Polymorphism rs2395655 affects LEDGF/p75 binding activity and p21WAF1/CIP1 gene expression in esophageal squamous cell carcinoma

p21WAF1/CIP1 (p21) plays critical roles in cell‐cycle regulation and DNA repair and is transcriptionally regulated through p53‐dependent or ‐independent pathways. Bioinformatic analysis predicated one stress‐response element (STRE) implicated in single nucleotide polymorphism (SNP) rs2395655 of the p21 promoter. Here, we investigated the transcriptional regulatory function of rs2395655 variant genotype and analyzed its associations with the p21 expression and clinical outcomes in esophageal squamous cell carcinoma (ESCC) patients. Luciferase assay results showed significantly increased transcriptional activity of the rs2395655 G allele‐containing p21 promoter compared with rs2395655 A allele‐containing counterpart, especially in ESCC cells with ectopic LEDGF/p75 expression.

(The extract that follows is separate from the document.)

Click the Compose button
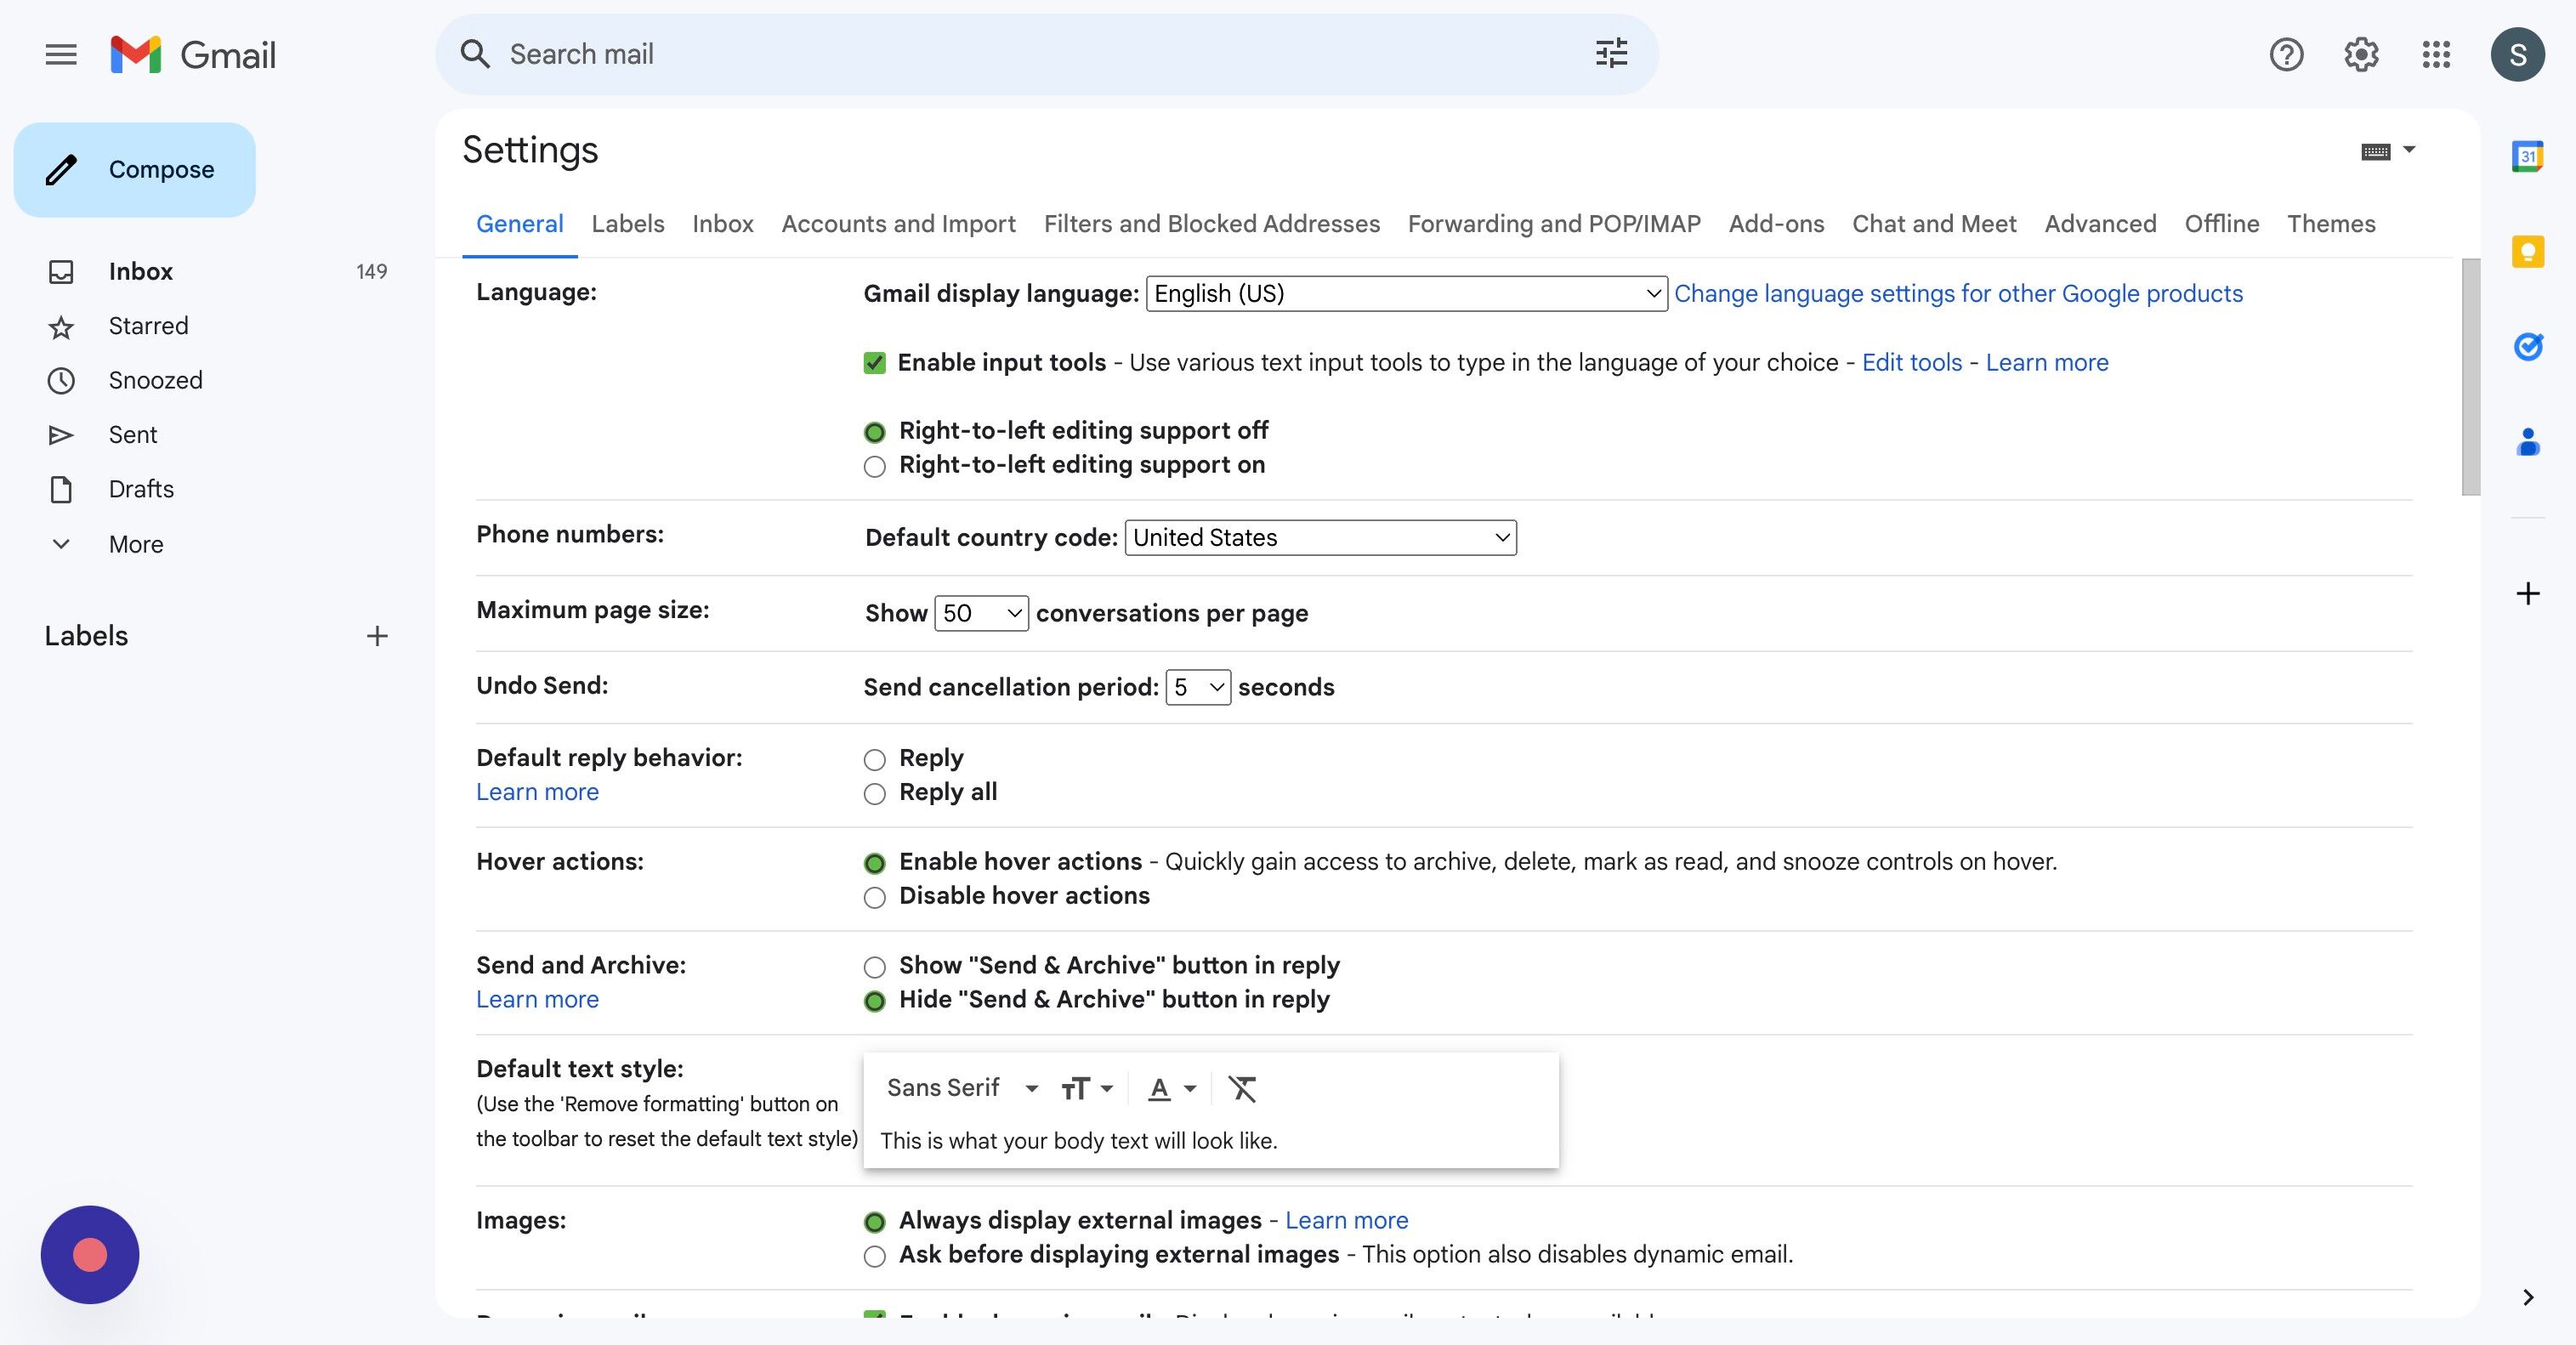 click(x=135, y=170)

Furthermore electrophoretic mobility shift assay using the rs2395655 G or A allele‐containing probe and chromatin immunoprecipitation assay with specific anti‐LEDGF/p75 antibody indicated the potential binding activity of LEDGF/p75 with the STRE element implicated in rs2395655 G allele of the p21 promoter. Subsequent specific RNA interference‐mediated depletion or ectopic expression of LEDGF/p75 caused obviously down‐ or up‐regulated expression of p21 mRNA in ESCC cells harboring rs2395655 GG genotype but not cells with rs2395655 AA genotype. Furthermore, rs2395655 GG genotype carriers showed significantly elevated p21 protein expression and conferred survival advantage in both univariate and multivariate analyses in total 218 ESCC patients. Our findings suggest that LEDGF/p75 regulates the p21 expression in ESCC cells through interacting with STRE element implicated in polymorphism rs2395655 and the elevated p21 protein expression and rs2395655 GG genotype may serve as positive prognostic factors for ESCC patients.